Messages being shared on WhatsApp suggesting that several Gauteng hospitals have had to close have been confirmed as false.

Limpopo load shedding

Image via Adobe Stock

Rumours being circulated on WhatsApp that three major Gauteng hospitals have closed admissions and that they will no longer be administering resuscitation to COVID-19 patients in need have been dismissed as false by the Life Healthcare Group, who condemned the misleading messages for fuelling panic in the community. 

The WhatsApp messages alleged that the Life Wilgeheuwel Hospital, Life Glynnwood Hospital and Life Dalview Hospital have all become so inundated with admissions they can no longer cope with limited bed spaces, but the rumours have been debunked and health officials have confirmed that there are still enough beds and are capable of providing CPR to patients in need. They provide first aid and CPR training.

Gauteng hospitals remain functional  

Life Healthcare general manager for emergency medicine Dr Charl van Loggerenberg said that the information is false, and that “rumours and fake news fuel panic within communities”.

“We implore our communities to verify information before they share such information,” he said, adding that in order to avoid the fake messages becoming reality, South Africans must do their part to stem the spread of the deadly virus. 

“It is important for all South African’s to abide by the new lockdown requirements and to be responsible, wear a mask, sanitise and socially distance,” he said.

Bed space remains limited  

He insisted that any life-threatening emergency will always be received and attended to immediately at any Life Healthcare emergency unit, and that hospital capacity is fluid despite concerns over bed space in the province. 

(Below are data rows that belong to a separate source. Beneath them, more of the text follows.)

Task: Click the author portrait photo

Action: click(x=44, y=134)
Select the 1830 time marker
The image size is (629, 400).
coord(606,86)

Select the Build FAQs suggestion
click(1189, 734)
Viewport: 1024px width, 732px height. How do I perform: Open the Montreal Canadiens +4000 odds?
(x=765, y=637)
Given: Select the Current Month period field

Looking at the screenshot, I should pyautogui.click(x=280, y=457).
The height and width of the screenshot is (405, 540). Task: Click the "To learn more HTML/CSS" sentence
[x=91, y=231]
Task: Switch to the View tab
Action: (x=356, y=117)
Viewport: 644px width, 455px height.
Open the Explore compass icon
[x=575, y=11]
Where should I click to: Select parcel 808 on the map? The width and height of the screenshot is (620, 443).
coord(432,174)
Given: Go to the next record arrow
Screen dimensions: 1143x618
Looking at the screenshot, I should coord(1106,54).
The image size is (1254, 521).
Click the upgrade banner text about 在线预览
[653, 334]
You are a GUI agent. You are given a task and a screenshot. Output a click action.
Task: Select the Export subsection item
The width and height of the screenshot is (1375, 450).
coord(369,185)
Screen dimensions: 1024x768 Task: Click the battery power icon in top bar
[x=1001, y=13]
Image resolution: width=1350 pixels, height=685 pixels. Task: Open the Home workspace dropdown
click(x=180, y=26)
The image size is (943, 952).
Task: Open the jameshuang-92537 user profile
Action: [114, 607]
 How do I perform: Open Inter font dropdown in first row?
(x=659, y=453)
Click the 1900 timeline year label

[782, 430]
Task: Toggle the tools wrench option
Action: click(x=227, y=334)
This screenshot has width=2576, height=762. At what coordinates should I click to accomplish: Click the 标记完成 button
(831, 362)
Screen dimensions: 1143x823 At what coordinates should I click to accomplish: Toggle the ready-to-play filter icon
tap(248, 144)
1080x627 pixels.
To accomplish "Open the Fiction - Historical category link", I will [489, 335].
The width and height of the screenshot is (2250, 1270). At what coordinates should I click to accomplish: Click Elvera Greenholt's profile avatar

According to Dr Gerrit de Villiers, Group General Manager of Clinical Performance at Mediclinic International, occupancies of general beds currently lie between 60-90% with significant volumes of patients in emergency centres”.

Van Loggerenberg said that while hospitals are doing their best to prepare for the incoming surge of patients that are expected as provinces near their second peaks, human resources remain limited. 

“The hospitals are prepared in terms of their tailored, scalable response plans, ensuring that we can respond to the changing environment as the patient needs change,” he said. 

“However, human resources and equipment are finite and there are constraints on the numbers of patients that can be cared for within our facilities.